在闽东的青山碧水间,流传着这样一句老话:锣鼓一响,脚底发痒。说的正是当地人对于地方戏曲深入骨髓的喜爱。当悠扬的曲调在古戏台上响起,台下白发苍苍的老者总会眯起眼睛轻拍膝盖,用浓重的乡音感慨:这才是我们厝边的调调啊!这种让闽东人魂牵梦萦的戏曲,在当地方言里有个特别的名字——平讲。
一、山坳里飘出的土白调
闽东地区山岭纵横,古时交通闭塞的特殊地理环境,孕育出了独特的戏曲生态。明朝嘉靖年间,江西弋阳腔随移民入闽,与闽东北的渔歌小调相遇,在霞浦、福安一带的山坳里,逐渐形成了以当地方言演唱的平讲班。
所谓平讲,即用平白如话的方言说唱。老艺人常说:平讲平讲,平铺直讲,道出了这种戏曲的最大特色——舍弃了文绉绉的戏文,把家长里短、乡野趣事都编进唱词。戏台上,旦角甩着水袖唱《卖花线》,净角踩着锣鼓点演《闹花灯》,说的全是市井百姓的酸甜苦辣。
在福安潭头镇的古戏楼里,至今保留着光绪年间的戏单,《白兔记》《金印记》等剧目旁,工整地标注着本腔洋歌等唱腔分类。这种一戏多腔的独特形态,让平讲戏既有弋阳腔的高亢,又带着闽东俚曲的婉转。
二、乡音里的百味人生
平讲戏的唱腔里藏着闽东方言的密码。老戏迷们最津津乐道的拖腔,正是当地方言声调的戏剧化延伸。
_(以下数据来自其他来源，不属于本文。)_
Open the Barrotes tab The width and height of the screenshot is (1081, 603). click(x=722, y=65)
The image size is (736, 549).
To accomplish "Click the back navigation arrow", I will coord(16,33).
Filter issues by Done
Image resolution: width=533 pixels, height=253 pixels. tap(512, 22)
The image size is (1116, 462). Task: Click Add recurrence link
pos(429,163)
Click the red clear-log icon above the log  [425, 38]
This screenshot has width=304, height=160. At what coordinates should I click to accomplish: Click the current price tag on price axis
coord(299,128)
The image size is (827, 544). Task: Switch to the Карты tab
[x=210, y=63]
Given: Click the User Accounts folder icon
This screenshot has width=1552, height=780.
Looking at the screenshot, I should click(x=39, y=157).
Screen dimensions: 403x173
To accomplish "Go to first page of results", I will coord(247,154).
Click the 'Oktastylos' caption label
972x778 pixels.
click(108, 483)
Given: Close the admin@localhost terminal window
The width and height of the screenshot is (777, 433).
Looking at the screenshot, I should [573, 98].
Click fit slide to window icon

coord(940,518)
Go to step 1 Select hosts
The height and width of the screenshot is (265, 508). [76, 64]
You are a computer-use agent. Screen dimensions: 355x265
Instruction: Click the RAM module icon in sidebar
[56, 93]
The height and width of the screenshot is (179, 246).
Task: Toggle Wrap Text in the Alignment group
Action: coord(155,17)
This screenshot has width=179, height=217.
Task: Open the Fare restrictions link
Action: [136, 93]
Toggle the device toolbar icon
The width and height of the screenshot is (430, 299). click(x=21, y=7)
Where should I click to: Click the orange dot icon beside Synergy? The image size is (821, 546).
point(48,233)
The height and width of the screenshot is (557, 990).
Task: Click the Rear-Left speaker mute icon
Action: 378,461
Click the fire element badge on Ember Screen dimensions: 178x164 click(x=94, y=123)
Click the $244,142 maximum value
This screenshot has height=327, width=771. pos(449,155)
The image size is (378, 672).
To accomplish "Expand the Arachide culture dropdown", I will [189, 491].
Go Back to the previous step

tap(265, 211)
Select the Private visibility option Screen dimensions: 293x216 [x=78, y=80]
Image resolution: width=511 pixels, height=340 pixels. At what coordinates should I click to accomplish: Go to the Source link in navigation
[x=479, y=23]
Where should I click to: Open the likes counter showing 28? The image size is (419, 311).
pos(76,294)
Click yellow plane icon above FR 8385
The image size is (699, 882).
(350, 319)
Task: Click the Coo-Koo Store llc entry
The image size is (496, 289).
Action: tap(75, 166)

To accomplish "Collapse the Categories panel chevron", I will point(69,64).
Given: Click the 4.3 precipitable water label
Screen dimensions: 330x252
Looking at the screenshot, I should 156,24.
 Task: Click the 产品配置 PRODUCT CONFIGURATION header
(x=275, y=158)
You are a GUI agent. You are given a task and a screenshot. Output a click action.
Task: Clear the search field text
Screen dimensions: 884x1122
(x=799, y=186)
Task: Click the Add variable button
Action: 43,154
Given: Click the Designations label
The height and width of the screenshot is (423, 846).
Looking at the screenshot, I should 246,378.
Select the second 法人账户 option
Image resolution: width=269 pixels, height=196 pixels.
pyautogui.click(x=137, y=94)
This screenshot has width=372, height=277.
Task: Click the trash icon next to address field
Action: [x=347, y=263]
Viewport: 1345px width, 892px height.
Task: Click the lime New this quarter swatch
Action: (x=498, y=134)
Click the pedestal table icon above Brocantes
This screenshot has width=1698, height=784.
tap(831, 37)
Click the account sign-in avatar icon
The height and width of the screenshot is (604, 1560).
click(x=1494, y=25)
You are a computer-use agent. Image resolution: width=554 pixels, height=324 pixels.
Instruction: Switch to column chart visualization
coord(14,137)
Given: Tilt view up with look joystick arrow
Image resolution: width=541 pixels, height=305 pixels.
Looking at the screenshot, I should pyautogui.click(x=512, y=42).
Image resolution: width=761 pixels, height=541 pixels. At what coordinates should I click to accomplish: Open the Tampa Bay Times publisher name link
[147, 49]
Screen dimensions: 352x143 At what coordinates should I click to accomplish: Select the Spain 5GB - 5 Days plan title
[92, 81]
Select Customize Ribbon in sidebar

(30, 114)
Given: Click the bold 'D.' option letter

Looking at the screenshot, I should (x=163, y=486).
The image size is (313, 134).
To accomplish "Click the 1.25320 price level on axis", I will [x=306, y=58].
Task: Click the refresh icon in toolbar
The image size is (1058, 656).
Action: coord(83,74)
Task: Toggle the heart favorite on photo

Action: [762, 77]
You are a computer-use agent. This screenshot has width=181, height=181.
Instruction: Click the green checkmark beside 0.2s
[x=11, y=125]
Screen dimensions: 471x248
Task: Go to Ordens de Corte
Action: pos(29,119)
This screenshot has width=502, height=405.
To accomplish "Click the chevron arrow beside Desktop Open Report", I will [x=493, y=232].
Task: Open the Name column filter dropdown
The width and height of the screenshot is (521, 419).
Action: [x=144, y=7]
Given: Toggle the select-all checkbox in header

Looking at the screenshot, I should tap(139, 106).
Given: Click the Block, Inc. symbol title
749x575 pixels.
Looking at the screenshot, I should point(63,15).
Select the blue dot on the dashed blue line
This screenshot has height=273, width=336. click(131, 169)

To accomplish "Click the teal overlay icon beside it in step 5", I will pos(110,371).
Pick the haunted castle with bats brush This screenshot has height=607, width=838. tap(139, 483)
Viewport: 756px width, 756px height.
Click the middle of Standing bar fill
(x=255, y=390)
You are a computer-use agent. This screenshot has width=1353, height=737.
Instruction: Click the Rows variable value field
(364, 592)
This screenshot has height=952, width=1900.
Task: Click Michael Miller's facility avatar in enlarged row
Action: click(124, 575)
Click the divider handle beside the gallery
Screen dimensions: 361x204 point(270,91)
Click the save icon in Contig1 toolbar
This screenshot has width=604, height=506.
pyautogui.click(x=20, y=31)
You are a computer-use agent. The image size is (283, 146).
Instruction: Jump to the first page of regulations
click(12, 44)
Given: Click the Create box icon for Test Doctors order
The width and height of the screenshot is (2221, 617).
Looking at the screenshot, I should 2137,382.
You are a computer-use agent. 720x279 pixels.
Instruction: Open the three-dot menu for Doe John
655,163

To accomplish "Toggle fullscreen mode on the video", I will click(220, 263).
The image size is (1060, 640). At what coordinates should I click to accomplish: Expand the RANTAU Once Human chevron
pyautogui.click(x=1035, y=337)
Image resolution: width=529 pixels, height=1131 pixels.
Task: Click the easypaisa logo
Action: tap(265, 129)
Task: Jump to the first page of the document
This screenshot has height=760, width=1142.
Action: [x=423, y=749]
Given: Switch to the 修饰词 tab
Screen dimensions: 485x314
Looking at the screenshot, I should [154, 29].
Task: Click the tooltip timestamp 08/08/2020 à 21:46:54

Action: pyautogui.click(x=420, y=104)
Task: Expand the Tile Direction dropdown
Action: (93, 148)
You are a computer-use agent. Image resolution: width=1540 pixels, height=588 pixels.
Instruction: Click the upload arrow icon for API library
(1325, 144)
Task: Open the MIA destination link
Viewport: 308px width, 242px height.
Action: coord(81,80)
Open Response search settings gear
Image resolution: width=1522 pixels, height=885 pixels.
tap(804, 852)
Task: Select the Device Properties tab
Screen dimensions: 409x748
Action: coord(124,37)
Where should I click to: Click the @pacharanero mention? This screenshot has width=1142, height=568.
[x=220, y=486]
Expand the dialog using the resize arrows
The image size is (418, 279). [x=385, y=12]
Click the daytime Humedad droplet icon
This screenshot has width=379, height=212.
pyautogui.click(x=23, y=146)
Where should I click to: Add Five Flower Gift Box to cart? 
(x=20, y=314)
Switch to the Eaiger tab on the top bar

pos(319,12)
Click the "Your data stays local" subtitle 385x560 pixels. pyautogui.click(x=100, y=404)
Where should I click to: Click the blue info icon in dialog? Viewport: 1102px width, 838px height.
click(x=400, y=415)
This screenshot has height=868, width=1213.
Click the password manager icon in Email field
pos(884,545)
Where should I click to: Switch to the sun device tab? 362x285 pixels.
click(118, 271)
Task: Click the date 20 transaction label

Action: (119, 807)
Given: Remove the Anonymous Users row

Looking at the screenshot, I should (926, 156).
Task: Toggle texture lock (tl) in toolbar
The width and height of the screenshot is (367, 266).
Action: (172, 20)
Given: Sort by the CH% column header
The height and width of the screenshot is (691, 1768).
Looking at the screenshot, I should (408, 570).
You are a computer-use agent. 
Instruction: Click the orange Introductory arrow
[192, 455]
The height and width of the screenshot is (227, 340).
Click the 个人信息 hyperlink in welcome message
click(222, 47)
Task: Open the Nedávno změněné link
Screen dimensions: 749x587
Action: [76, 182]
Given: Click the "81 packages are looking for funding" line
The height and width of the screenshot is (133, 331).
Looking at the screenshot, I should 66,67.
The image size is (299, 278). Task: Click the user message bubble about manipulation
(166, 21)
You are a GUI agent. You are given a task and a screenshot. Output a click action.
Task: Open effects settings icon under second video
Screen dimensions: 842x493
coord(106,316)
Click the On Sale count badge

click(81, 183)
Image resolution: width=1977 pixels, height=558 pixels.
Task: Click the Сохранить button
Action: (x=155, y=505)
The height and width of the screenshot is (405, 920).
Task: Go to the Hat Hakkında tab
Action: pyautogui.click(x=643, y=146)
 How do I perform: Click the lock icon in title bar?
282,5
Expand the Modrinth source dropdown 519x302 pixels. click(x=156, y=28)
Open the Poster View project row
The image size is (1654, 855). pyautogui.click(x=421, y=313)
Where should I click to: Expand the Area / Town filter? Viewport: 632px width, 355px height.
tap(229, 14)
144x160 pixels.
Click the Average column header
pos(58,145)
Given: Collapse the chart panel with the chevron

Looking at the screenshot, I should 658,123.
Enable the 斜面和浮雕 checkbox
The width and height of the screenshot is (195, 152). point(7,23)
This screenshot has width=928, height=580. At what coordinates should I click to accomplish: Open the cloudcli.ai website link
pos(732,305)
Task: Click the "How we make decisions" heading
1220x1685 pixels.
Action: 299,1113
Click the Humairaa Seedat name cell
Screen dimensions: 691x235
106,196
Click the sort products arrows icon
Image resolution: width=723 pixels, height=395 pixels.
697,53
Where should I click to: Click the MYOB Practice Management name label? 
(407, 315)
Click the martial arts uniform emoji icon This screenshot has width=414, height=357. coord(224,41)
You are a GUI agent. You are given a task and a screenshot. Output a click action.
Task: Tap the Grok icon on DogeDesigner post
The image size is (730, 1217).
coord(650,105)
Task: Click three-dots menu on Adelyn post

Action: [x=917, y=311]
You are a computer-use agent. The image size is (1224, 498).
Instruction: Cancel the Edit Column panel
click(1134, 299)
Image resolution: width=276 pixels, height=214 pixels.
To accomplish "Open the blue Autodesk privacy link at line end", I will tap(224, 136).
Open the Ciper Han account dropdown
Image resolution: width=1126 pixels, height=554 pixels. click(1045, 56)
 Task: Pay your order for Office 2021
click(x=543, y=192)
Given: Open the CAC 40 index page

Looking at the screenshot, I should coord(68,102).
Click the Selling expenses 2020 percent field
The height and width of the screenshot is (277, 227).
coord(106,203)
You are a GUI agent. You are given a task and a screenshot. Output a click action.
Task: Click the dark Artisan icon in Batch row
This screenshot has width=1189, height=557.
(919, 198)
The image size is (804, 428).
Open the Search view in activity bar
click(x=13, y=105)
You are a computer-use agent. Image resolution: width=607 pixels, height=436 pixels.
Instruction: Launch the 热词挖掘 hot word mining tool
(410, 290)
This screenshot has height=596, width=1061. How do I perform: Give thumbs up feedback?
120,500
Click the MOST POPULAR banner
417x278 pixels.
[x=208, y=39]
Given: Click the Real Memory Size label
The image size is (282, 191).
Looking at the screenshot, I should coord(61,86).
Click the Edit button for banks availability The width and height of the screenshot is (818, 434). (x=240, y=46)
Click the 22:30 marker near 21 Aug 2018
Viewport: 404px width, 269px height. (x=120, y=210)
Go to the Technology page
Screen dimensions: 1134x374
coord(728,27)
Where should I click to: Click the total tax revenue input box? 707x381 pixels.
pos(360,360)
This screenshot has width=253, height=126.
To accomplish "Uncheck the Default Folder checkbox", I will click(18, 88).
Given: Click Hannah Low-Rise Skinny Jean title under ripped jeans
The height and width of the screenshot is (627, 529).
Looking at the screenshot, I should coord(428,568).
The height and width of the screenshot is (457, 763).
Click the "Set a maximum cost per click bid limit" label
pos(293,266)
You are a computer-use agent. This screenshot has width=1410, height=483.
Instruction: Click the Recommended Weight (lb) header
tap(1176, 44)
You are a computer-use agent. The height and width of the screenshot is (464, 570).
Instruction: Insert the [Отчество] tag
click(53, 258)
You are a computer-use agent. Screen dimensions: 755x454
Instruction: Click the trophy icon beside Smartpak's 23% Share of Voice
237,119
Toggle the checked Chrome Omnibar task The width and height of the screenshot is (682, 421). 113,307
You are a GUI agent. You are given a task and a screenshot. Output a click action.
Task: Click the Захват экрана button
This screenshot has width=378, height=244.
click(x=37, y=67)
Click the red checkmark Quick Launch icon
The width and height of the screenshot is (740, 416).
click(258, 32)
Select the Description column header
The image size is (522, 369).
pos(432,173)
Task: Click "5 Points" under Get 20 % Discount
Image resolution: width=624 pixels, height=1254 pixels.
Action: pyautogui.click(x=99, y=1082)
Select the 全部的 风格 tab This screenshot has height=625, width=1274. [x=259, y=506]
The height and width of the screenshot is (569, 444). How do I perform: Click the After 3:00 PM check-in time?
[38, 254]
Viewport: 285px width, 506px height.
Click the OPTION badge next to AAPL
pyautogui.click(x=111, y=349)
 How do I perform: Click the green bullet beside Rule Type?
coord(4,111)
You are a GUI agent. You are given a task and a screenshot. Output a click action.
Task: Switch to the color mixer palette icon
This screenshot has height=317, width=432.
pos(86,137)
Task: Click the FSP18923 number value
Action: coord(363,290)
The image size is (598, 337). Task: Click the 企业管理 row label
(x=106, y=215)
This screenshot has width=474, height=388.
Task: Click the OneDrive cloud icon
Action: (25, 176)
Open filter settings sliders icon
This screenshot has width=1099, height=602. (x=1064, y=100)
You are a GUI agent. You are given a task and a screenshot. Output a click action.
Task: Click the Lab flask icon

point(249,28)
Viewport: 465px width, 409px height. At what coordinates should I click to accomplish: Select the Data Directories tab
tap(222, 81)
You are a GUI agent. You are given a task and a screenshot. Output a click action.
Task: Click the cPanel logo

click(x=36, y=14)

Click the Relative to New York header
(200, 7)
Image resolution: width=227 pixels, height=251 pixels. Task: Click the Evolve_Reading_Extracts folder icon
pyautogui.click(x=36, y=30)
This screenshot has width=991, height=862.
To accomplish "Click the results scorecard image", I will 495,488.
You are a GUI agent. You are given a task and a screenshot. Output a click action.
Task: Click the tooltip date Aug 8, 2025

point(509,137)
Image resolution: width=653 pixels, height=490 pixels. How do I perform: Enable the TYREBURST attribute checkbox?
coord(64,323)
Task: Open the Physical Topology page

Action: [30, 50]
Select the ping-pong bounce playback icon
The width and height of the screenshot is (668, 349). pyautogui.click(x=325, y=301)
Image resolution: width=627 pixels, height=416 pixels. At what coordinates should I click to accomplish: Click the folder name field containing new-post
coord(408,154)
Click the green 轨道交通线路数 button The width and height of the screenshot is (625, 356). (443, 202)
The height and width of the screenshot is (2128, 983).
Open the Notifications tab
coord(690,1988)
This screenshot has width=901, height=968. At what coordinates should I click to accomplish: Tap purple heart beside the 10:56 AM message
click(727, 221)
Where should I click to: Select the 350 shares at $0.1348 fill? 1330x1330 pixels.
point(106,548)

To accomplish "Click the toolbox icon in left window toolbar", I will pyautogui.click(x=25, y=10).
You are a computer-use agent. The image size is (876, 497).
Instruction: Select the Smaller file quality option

例如福安话中特有的阳入声,在《马匹卜换妻》的丑角唱段里,化作诙谐的滑音转折,逗得满场观众前仰后合。
戏班走村串巷时,总带着几口沉甸甸的戏箱。除了常见的蟒袍箭衣,最特别的要数那套三十六把交椅——用竹片扎成的简易道具,在《九更天》的刑场戏中,演员一个鹞子翻身,竹椅瞬间化作囚车刑具,这种以简代繁的智慧,正是草台班子的生存之道。
在屏南县的龙潭村,每年农历三月三的对台戏最是热闹。两班艺人各占山头,这边唱《陈靖姑祈雨》,那边演《林公案》,锣鼓声此起彼伏。台下观众端着海碗边吃边看,听到妙处,把筷子往碗沿叮地一敲,喝彩声能惊飞林间的白鹇。
三、古调新声传薪火
随着时代变迁,平讲戏也曾面临传承危机。2011年,福安市平讲戏传习所的老艺人阮琴钗,带着弟子们把传统剧目《马匹卜换妻》改编成现代小戏《村官轶事》。戏中贪杯的村会计操着地道的福安腔,让台下观众笑中带泪,这个创新剧目后来捧回了福建省百花文艺奖。
在宁德师范学院的方言课上,00后学生们正跟着非遗传承人学唱《白兔记》选段。年轻的面庞映着LED屏幕上的工尺谱,智能手机里录下的古老唱腔,通过社交媒体传向远方。霞浦县溪南镇的渔排剧场里,渔民们把渔网当幕布,用柴油桶做鼓架,演绎着新时代的《讨海谣》。
当夜幕降临,闽东山村的戏台再次亮起灯火。台上,鬓角斑白的老生唱着莫道桑榆晚,台下,举着手机直播的年轻人轻声跟唱。这跨越时空的声腔交响,诉说着一个古老剧种在乡音里的新生。